Created 03-24-2022 01:20 AM
From the docs at https://docs.cloudera.com/documentation/enterprise/6/6.3/topics/impala_string_functions.html#string_functions__regexp_extract
"This example shows how a pattern string starting with .*? matches the shortest possible portion of the source string, returning the rightmost set of lowercase letters."
select regexp_extract('AbcdBCdefGHI','.*?([[:lower:]]+)',1);
returns def
Every other Regex impl I've worked with would return bcd
I can't make sense of the docs either - "shortest possible string.. returns the rightmost.." - the shortest possible string in a "search from the left" operation returns the leftmost, not the rightmost
Created 03-24-2022 02:06 AM
@cjard ,
I believe this is a bug. Check this out: https://issues.apache.org/jira/browse/IMPALA-2917
I agree that the documentation needs to be fixed as well.
André
Created 03-24-2022 10:01 AM
I've advised the documentation team of the confusing wording for you. Thank you for letting us know.

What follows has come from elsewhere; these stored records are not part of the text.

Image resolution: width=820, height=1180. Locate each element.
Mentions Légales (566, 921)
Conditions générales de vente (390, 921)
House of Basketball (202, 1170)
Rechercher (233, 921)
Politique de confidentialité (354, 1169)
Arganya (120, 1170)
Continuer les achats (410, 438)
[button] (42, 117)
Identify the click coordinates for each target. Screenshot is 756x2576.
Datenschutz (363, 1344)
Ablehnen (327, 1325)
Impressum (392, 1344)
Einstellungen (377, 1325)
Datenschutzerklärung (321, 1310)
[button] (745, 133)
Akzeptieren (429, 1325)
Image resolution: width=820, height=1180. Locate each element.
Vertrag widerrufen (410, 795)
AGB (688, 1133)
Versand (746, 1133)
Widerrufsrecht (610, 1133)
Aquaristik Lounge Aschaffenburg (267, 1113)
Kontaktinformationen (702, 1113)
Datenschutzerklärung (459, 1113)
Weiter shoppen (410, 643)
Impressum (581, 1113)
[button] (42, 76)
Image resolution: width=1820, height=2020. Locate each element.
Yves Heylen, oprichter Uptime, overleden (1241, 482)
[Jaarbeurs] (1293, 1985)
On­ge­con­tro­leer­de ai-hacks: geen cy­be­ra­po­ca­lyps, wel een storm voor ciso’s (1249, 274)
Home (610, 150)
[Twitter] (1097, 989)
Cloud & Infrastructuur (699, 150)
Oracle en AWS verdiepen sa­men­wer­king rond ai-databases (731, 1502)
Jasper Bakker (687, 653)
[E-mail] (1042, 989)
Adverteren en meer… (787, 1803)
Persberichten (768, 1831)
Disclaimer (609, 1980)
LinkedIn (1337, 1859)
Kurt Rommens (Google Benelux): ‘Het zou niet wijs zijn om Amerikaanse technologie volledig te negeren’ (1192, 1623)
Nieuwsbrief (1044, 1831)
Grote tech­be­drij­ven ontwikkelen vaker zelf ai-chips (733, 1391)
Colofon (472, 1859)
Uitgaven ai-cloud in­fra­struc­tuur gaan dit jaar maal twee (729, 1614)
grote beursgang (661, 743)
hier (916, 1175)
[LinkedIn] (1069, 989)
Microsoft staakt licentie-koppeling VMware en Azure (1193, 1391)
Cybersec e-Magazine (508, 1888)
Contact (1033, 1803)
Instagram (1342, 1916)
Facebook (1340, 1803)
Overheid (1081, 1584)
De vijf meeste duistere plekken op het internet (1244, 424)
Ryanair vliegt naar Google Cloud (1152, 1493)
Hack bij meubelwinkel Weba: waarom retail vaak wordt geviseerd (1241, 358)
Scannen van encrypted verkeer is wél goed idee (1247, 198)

Created on 03-24-2022 11:32 AM - edited 03-24-2022 11:33 AM
Thanks all!
I'm curious - does it mean that the documentation will be heavily rewritten to detail how .*? implementation is atypical, or will the bug be fixed so the documentation can be tweaked to be correct?
Created 03-24-2022 11:34 AM
That will be up to the documentation team. I alerted them to your concerns so they can look into it.
Created 03-24-2022 11:35 AM
Fingers crossed it can push the reported bug up the review list a bit then! 🙂 Thanks for the excellent help and attention..